Sensex and Nifty end FY23 unchanged after swinging over 20% during the year

After delivering stellar returns in the preceding two financial years, the markets took a breather in FY23, with the Sensex and the Nifty having changed little at the end of the fiscal. Sustained rate hikes by global central banks, Russia-Ukraine war, stubborn inflation and developed world banking crisis kept a leash on stock price performance this year.

The Sensex finished the year at 58,991, with a gain of just 0.7 per cent or 423 points. The Nifty 50 index ended at 17,360, down 0.6 per cent, or 105 points, over last fiscal’s close. However, the markets witnessed intense volatility, with Nifty recording an all-time high of 18,812 on December 1, and a low of 15,293 on July 17. Likewise, the Sensex moved in a wide range between 50,921 and 63,583. While the Nifty Midcap 100 managed to eke out marginal gains, the Nifty Smallcap 100 declined nearly 15 per cent during the year, indicating pressure on the broader market as well.

In FY23 central banks across the developed world were forced to prioritise managing price rises even at the cost of economic growth as inflation hit multi-year highs.

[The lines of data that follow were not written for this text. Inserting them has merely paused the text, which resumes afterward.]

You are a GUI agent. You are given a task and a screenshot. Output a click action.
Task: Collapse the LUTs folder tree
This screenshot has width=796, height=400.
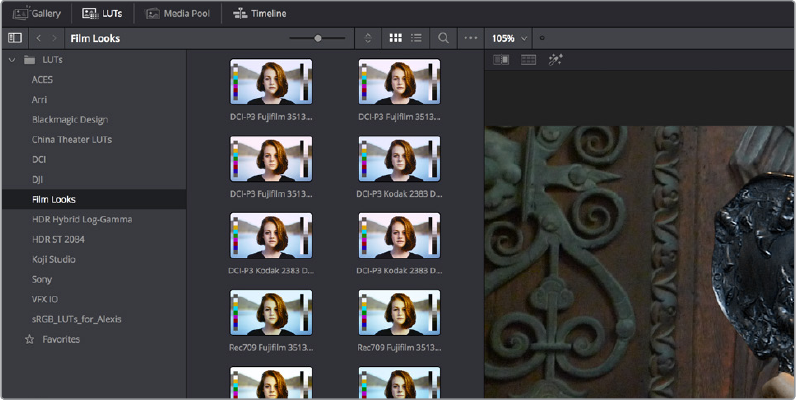click(11, 60)
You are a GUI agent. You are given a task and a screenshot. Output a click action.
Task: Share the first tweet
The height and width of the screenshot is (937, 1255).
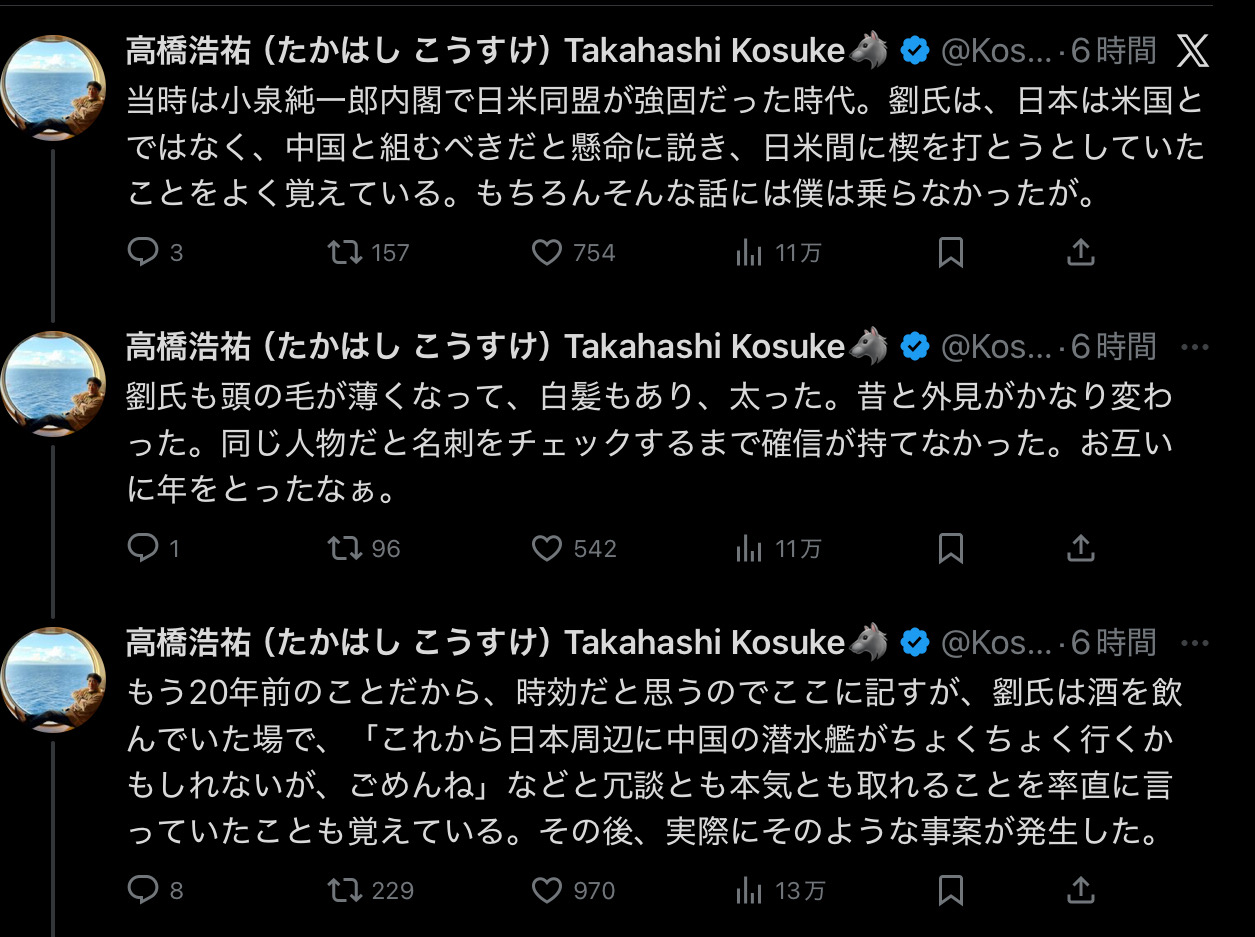(x=1080, y=253)
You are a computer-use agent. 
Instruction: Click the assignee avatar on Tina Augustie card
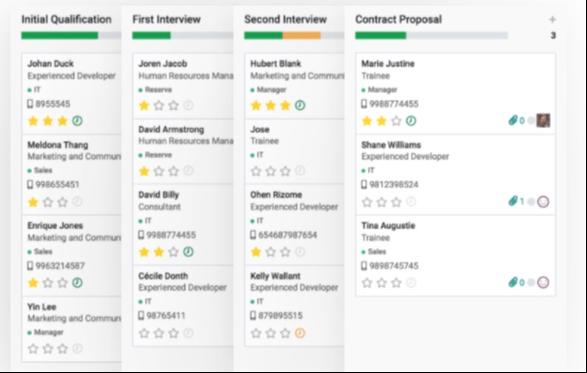[543, 282]
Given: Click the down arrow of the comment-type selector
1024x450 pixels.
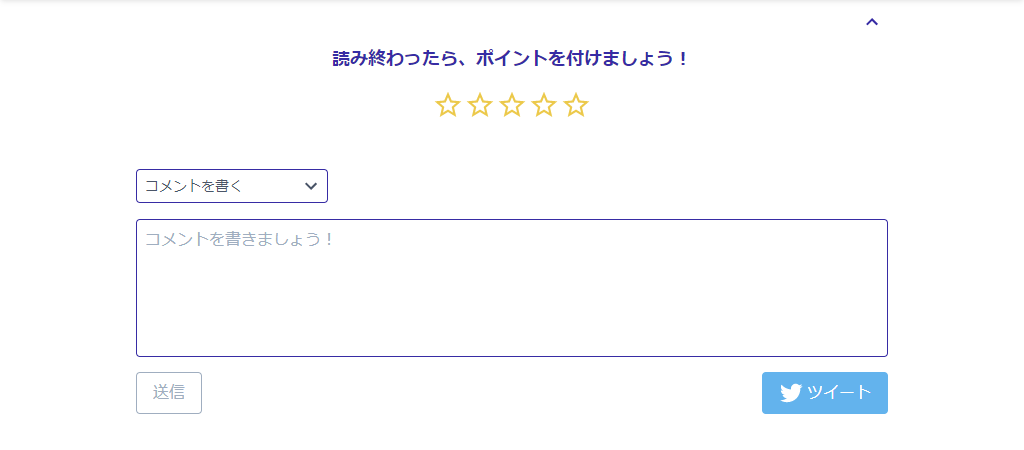Looking at the screenshot, I should 311,186.
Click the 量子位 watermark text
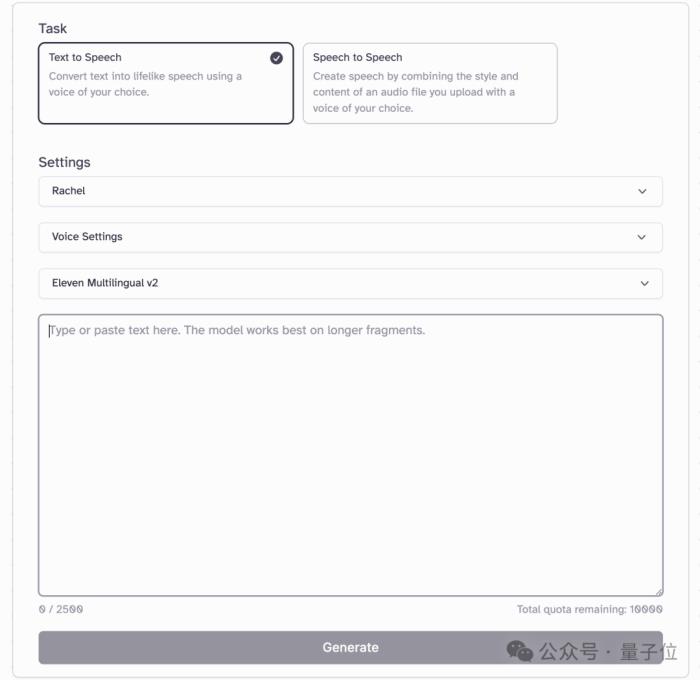700x680 pixels. click(648, 651)
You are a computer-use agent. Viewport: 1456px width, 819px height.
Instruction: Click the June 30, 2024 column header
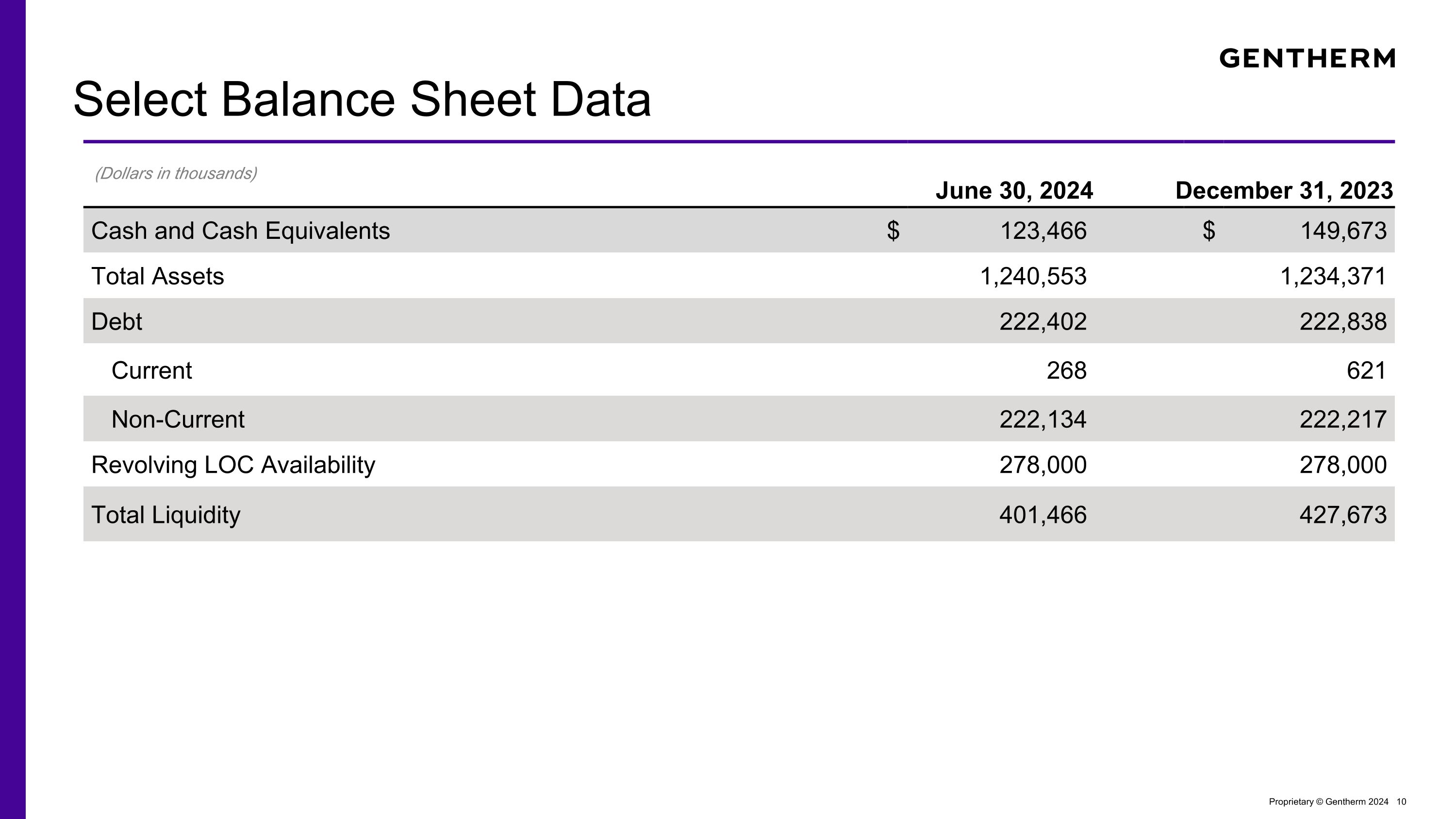[x=1014, y=190]
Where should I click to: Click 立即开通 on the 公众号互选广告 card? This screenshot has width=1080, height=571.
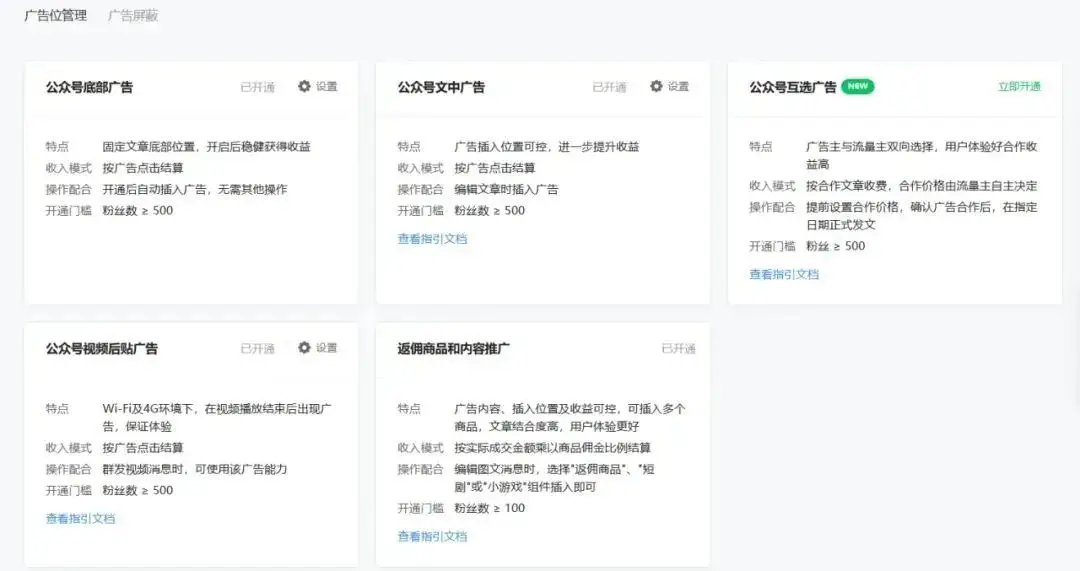tap(1019, 87)
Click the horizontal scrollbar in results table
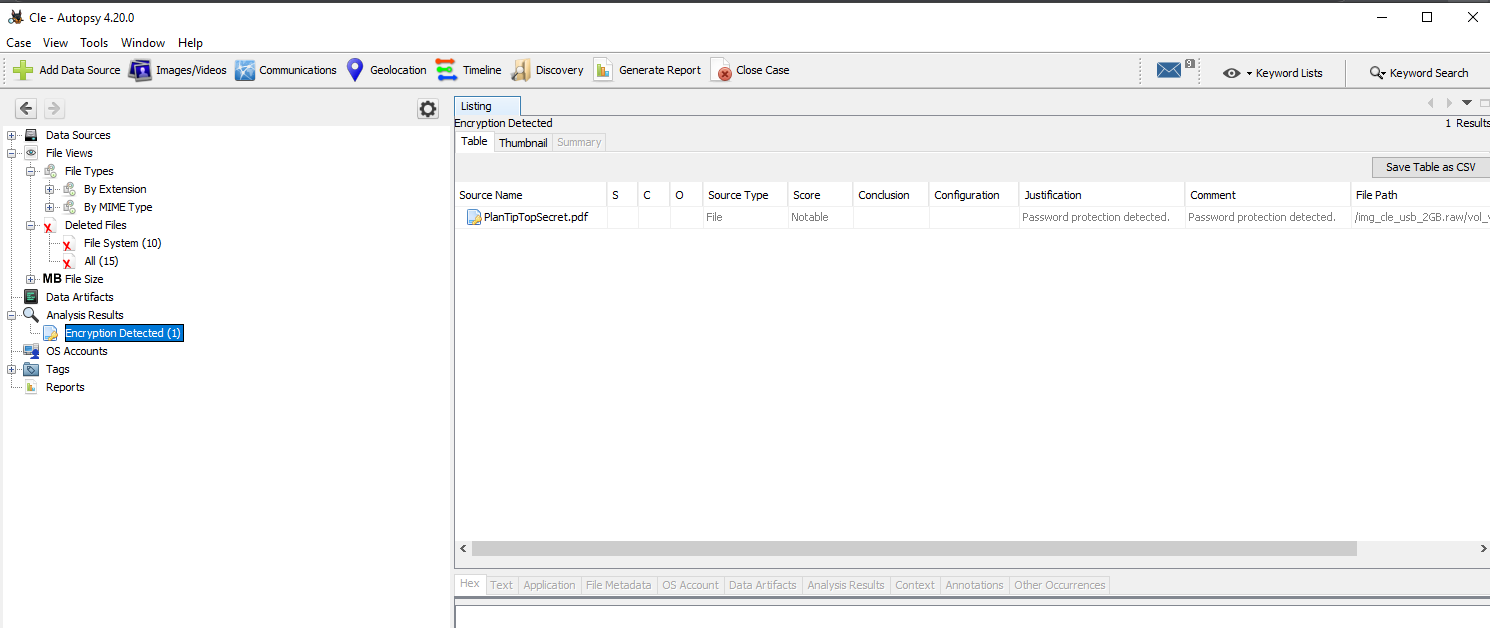The height and width of the screenshot is (628, 1490). click(x=913, y=549)
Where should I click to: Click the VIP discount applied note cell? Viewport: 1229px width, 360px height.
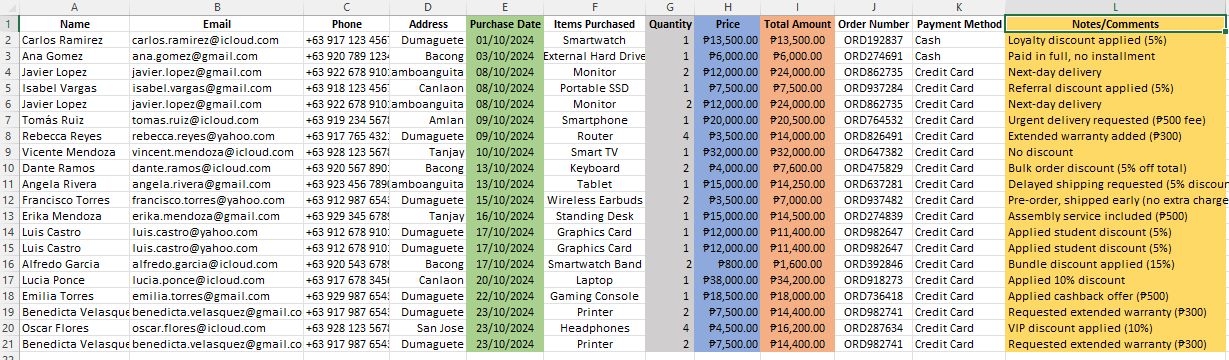[1117, 328]
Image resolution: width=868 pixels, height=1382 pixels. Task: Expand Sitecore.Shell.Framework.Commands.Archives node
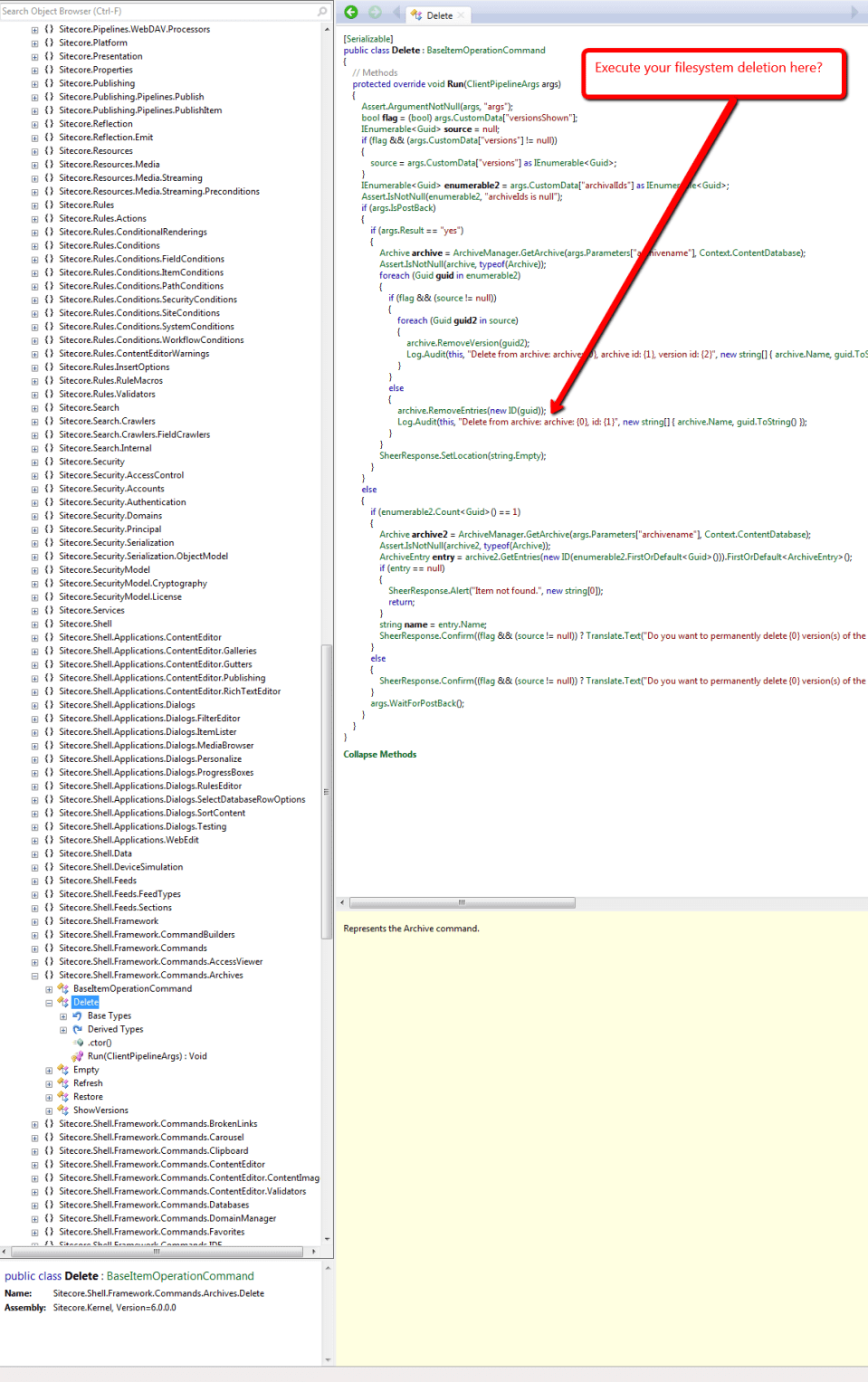(x=34, y=975)
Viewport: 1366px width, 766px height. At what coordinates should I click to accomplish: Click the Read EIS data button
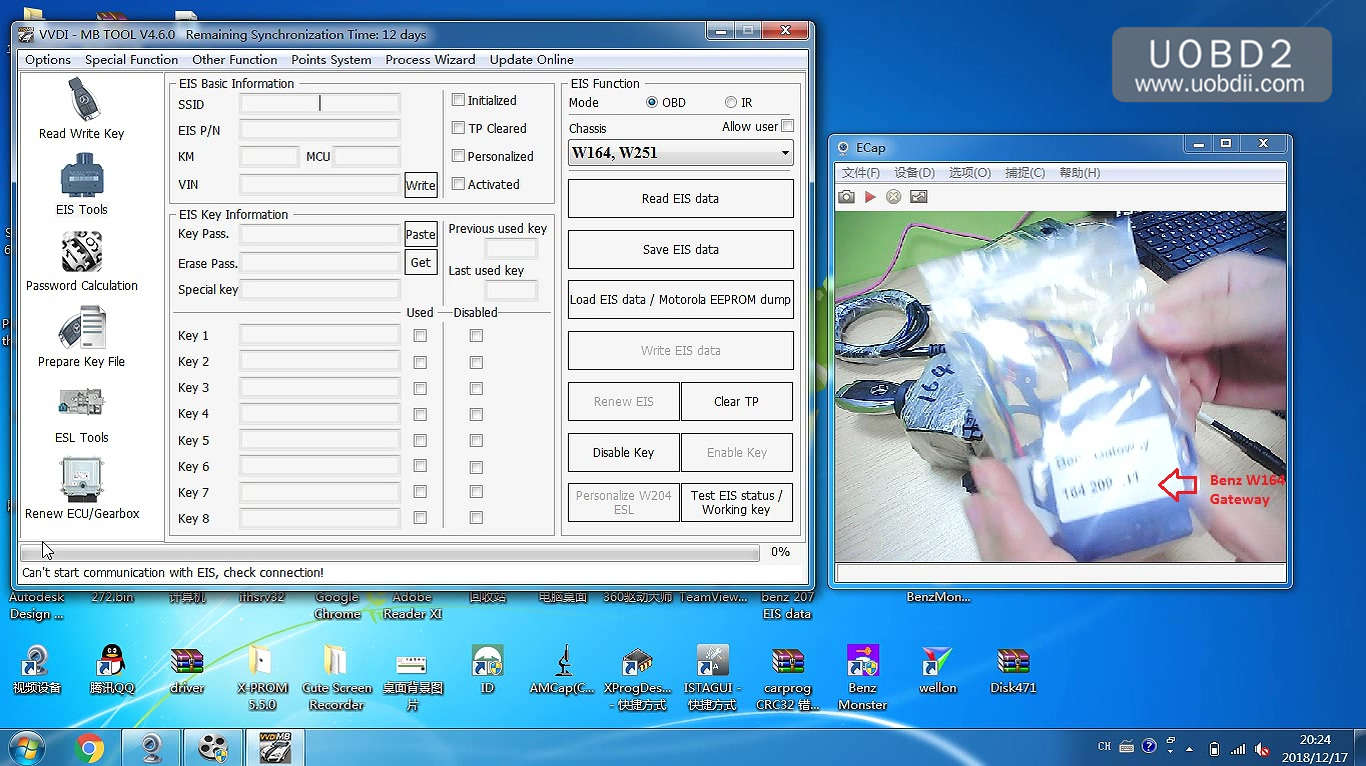pos(680,198)
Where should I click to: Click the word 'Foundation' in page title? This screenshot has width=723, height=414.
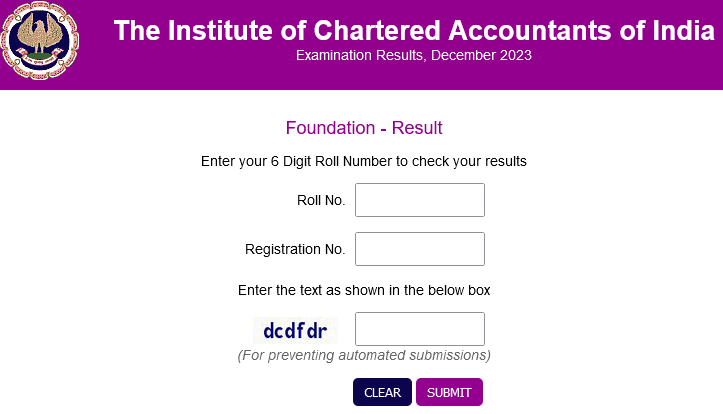coord(330,128)
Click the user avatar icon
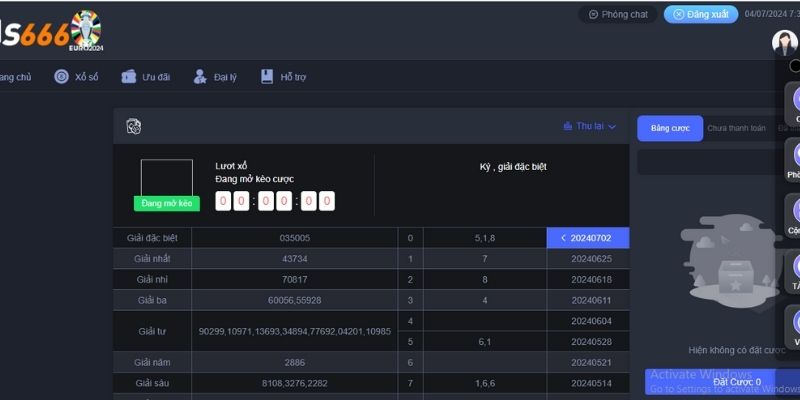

The unwinding of post-pandemic stimulus measures and the hike in interest rates kept investors on tenterhooks. The global headwinds led to sustained selling by foreign portfolio investors (FPIs), who pulled out Rs 38,377 crore from the Indian equity market.

The unprecedented sell-off in Adani group stocks triggered by scathing allegations by US-based short seller Hindenburg Research was another highlight for the year. The market value of the 10 Adani group listed stocks dropped as much as Rs 12 trillion ($150 billion) less than a month after the report on January 24. The rout had little bearing on the overall market, but pulled down India’s standing on the world market cap league table. During the year, India broke into the top-five for the first time, but later dropped to No. 7. Further, India’s market cap slipped below $3-trillion once in June 2022 and one earlier this month, as per Bloomberg data.

“The issues in the Adani group had a modest role to play in increasing the volatility in this fiscal. The rest was contributed by factors like interest rates, and geopolitical tensions among other things,” observed U R Bhat, cofounder of Alphaniti Fintech.

Despite India’s meagre returns, India remained one of the best-performing major markets in the world for the most part of the year. However, other world markets played catch up during the last quarter. Yet India managed to beat The MSCI Emerging Markets index, which declined 14.2 per cent, and MSCI World Index declined 10.3 per cent in FY23.

The strong domestic liquidity once again helped cushion India’s market Domestic institutional investors (DIIs) bought shares worth Rs 1.7 trillion in FY23. The flows from retail investors who invested directly in stocks further helped equities. However, sustained volatility led to a drop in retail participation during the March 2023 quarter (Q4FY23).

Expers feel if markets continue to wobble, domestic flows could weaken going ahead, particularly given the attractive yields offered by the bond market.

“We cannot just depend on domestic flows. It is limited, and markets post good returns only when FPI flows come. Domestic investors can at the best mitigate the losses. We cannot expect robust domestic flows for a third year in a row,” said Chokkalingam G, Cofounder, Equinomics.

“Domestic flows should continue unless there is some double-digit correction in markets,” feels Bhat.

Among Nifty components, safe-haven FMCG stocks emerged as the best-performers led by ITC. On the other hand, IT stocks were among the worst-performers weighed down by the global uncertainty.

For next financial year (FY24), analysts are expecting modest returns given the uncertain environment.

In a note earlier this month, Bofa Securities cut its Nifty December 2023 target from 19,500 to 18,000 citing downward pressure on earnings growth estimates.

“Our US economics team believes the Fed will continue to hike rates (5.25-5.5% terminal rate by June 2023), despite the recent credit events in the US. This could continue to weigh on the US & Indian equity markets. Post 6 per cent year-to-date correction, Niſty’s valuation is close to its long-term average but is still overvalued vs EMs. A further 6 per cent correction to Nifty would make it attractive for ‘Buying the Dip’,” it said on March 20, when the Nifty closed at 16,988.